With the budget looming on the agenda of the U.S. Senate, Indiana’s two senators are both supportive of federal funding for legal aid, but neither are putting any dollar amount to their support.
Funding for the Legal Service Corp. is typically uncertain in Congress, but the stakes were raised this year when the budget proposal from the White House zeroed out the annual appropriation. Money for legal aid was included in the budget from the U.S. House of Representatives but the amount provided was $300 million — $85 million less than the amount provided in fiscal year 2017.
Since then the American Bar Association has called upon the upper chamber to fully fund legal services at the level the LSC has requested, $527.8 million.
“The House proposal would represent a 24 percent cut in grants from FY 2017 and result in more people shut out of legal represented when the number of Americans eligible for help (income for a family of four less than $30,750) is at an all-time high of more than 60 million,” ABA president Linda Klein said in a statement.

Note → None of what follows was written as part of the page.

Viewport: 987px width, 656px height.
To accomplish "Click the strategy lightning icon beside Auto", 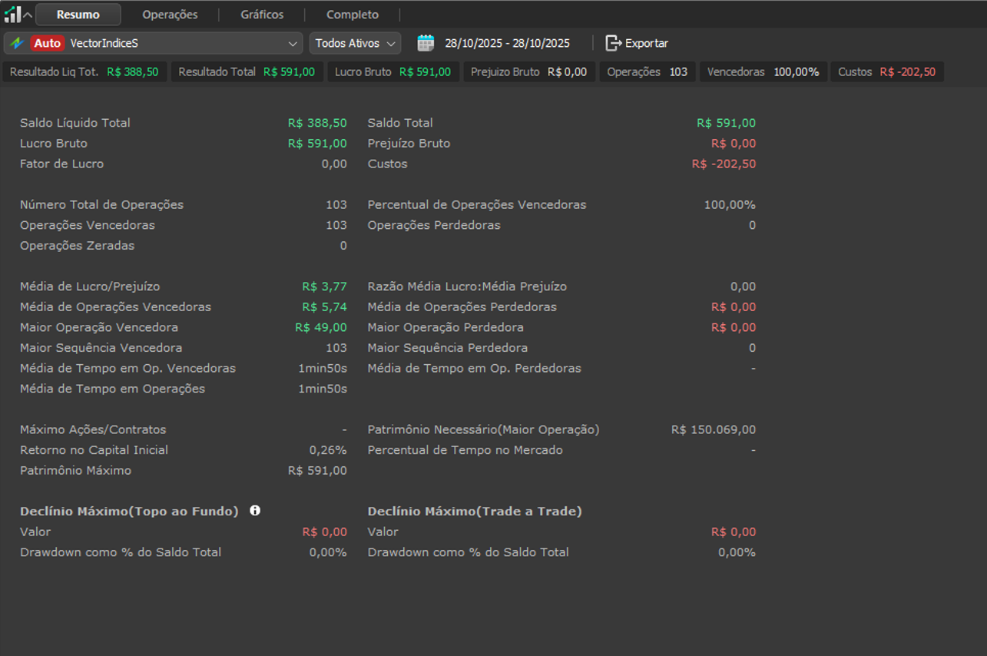I will 17,43.

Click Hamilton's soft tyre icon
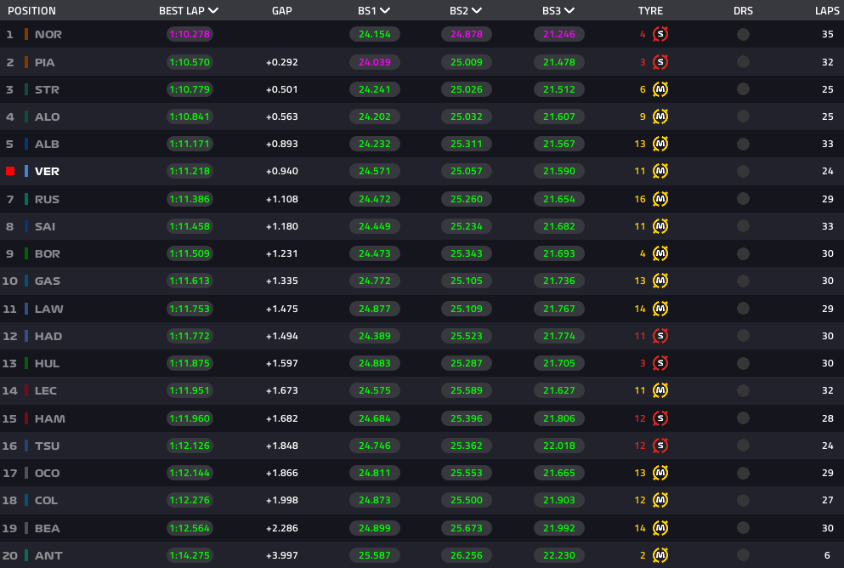pos(660,418)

Sens. Todd Young, Republican, and Joe Donnelly, Democrat, are indicating they want to see funding for legal service providers included in the Senate’s budget. They have not said how much money should be given to LSC.
“As congressional appropriators make difficult decisions with regard to our nation’s spending priorities, Sen. Young supports sufficient funding for legal assistance for low-income Americans within the budget constraints,” said Jay Kenworthy, spokesman for Young.
Donnelly highlighted the work legal aid providers do and the need to sustain the service for the underprivileged.
“Across our states, seniors, veterans and those in rural communities are among the thousands of Hoosiers who rely on the Legal Services Corp. every year,” he said. “We should continue funding the Legal Services Corp. program because it is an essential part of ensuring that more Americans have access to legal representation.”
In the Hoosier state, LSC funding supports Indiana Legal Services, which has nine offices around the state offering legal help to low-income residents. According to the LSC, Indiana Legal Services received a total of $7.23 million in fiscal year 2015, which accounted for 67 percent of the nonprofit’s total revenue. In that same year, ILS served 20,578 people and closed 9,696 cases.